• _Problem to work on_: Copy the data below word for word, starting at its first line and continuing through the line that contains "click(554, 564)", including that line.

═══ Listing ═══

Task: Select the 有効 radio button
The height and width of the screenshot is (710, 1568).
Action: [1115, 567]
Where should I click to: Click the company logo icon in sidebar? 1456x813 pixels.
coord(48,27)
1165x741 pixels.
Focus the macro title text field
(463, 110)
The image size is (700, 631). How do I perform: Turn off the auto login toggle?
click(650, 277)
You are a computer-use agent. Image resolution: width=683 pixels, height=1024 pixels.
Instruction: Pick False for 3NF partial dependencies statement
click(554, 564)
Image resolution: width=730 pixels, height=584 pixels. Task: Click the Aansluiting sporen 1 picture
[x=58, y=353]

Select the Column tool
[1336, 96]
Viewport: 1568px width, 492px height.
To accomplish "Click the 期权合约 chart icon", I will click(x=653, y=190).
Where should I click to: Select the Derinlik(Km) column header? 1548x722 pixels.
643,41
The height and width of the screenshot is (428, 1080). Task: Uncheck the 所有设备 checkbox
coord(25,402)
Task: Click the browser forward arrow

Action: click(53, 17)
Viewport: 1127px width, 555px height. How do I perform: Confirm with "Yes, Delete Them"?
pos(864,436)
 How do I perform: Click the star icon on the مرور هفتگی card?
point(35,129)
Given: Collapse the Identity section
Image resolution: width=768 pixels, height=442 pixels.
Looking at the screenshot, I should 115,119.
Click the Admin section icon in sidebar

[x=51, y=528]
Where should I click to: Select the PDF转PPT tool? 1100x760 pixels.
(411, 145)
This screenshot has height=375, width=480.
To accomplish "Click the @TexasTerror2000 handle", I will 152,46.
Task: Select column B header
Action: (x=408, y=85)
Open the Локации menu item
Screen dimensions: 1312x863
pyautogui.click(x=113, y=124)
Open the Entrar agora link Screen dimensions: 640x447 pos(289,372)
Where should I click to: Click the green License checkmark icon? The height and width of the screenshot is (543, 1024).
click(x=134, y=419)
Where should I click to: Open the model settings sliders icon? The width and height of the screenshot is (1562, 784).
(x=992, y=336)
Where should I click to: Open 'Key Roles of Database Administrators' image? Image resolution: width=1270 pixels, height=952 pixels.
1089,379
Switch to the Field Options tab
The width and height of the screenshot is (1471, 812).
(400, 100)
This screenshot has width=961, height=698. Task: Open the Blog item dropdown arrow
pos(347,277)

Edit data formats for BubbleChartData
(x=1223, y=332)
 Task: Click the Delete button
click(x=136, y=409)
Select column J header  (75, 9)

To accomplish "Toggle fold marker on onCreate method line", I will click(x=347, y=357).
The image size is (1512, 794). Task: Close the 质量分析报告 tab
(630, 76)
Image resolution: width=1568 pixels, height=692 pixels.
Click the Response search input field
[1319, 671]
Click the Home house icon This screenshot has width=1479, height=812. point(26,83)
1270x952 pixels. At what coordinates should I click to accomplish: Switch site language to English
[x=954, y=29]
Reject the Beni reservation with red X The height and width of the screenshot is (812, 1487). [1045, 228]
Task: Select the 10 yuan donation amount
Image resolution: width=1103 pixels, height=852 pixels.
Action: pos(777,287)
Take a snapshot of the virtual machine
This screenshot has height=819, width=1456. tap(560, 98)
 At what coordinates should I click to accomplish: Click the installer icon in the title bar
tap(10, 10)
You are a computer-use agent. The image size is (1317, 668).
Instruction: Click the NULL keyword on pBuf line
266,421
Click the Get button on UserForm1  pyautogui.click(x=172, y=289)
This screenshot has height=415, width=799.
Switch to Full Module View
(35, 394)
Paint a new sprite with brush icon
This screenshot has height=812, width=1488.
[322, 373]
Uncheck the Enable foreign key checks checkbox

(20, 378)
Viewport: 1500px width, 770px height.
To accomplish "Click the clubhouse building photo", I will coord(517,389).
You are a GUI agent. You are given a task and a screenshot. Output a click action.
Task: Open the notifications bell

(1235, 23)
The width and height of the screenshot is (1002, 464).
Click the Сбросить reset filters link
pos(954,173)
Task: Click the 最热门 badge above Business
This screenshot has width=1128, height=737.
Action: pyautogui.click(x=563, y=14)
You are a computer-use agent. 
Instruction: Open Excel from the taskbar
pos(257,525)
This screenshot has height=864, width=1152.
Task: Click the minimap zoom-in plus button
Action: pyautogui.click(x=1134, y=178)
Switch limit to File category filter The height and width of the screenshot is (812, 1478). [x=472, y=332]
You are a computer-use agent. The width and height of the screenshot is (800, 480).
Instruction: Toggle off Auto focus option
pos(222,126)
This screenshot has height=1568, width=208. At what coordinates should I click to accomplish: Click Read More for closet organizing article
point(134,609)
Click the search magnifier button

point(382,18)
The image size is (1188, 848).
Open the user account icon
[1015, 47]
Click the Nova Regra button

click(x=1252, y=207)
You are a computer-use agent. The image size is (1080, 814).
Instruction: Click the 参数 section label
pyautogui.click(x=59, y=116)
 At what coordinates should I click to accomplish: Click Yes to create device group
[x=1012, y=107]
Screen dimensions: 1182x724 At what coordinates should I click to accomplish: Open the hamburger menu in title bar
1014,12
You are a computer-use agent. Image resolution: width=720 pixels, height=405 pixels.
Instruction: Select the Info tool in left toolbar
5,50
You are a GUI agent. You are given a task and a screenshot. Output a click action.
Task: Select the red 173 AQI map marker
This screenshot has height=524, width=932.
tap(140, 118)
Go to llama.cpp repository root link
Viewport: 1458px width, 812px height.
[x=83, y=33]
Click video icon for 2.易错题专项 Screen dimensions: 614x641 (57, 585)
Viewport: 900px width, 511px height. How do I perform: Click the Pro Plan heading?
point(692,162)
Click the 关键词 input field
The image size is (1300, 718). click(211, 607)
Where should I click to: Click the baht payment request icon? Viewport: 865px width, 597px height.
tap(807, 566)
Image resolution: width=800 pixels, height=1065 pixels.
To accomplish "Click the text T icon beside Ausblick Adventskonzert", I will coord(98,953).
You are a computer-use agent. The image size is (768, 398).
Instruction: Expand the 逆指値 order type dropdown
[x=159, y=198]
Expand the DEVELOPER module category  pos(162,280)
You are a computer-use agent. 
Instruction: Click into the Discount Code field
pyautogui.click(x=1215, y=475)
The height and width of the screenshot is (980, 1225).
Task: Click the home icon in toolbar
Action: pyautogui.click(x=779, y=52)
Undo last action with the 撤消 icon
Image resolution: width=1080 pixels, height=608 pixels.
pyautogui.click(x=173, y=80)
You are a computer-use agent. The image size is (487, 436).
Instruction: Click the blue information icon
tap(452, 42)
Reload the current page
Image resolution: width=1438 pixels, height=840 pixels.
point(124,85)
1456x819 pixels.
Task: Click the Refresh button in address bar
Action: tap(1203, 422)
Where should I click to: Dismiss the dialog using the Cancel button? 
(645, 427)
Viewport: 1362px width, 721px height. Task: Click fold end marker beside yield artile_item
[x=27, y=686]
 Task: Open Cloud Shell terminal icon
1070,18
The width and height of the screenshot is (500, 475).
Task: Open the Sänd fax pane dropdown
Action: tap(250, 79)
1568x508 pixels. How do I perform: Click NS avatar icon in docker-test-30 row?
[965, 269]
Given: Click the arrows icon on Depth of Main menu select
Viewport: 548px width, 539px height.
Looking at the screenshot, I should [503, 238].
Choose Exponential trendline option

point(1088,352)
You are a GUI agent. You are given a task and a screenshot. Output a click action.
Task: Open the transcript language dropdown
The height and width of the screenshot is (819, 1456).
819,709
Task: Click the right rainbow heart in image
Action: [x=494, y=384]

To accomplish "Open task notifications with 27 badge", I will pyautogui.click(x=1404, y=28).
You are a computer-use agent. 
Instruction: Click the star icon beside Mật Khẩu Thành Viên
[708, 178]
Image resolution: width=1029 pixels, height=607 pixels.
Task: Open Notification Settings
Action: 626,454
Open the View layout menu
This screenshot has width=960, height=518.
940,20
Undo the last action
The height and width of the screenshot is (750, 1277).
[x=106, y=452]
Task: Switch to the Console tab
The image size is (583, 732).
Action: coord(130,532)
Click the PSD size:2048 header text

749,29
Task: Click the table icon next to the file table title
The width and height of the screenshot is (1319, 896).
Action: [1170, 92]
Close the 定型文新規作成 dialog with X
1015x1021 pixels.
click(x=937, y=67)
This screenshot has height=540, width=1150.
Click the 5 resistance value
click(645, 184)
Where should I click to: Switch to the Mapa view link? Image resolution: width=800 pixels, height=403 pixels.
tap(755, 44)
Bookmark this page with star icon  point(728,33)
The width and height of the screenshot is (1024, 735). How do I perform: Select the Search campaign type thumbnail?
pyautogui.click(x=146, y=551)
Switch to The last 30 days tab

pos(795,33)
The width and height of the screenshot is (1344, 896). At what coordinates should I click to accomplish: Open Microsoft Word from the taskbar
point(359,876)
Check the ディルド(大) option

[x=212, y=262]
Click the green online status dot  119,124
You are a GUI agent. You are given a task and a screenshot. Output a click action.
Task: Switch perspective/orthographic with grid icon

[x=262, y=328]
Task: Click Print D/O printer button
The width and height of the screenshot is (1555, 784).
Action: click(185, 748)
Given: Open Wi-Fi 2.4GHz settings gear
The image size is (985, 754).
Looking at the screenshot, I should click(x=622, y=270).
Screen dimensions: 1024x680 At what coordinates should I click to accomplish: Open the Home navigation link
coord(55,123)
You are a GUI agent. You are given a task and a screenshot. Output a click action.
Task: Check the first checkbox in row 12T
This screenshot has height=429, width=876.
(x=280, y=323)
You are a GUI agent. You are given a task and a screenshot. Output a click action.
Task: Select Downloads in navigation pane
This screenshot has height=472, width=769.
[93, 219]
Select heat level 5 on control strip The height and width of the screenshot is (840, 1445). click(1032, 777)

═══

• _The answer_:
Task: Select the 有効 radio button
The height and width of the screenshot is (710, 1568).
Action: [1115, 567]
Where should I click to: Click the company logo icon in sidebar? 1456x813 pixels.
coord(48,27)
1165x741 pixels.
Focus the macro title text field
(463, 110)
The image size is (700, 631). How do I perform: Turn off the auto login toggle?
click(650, 277)
You are a computer-use agent. Image resolution: width=683 pixels, height=1024 pixels.
Instruction: Pick False for 3NF partial dependencies statement
click(554, 564)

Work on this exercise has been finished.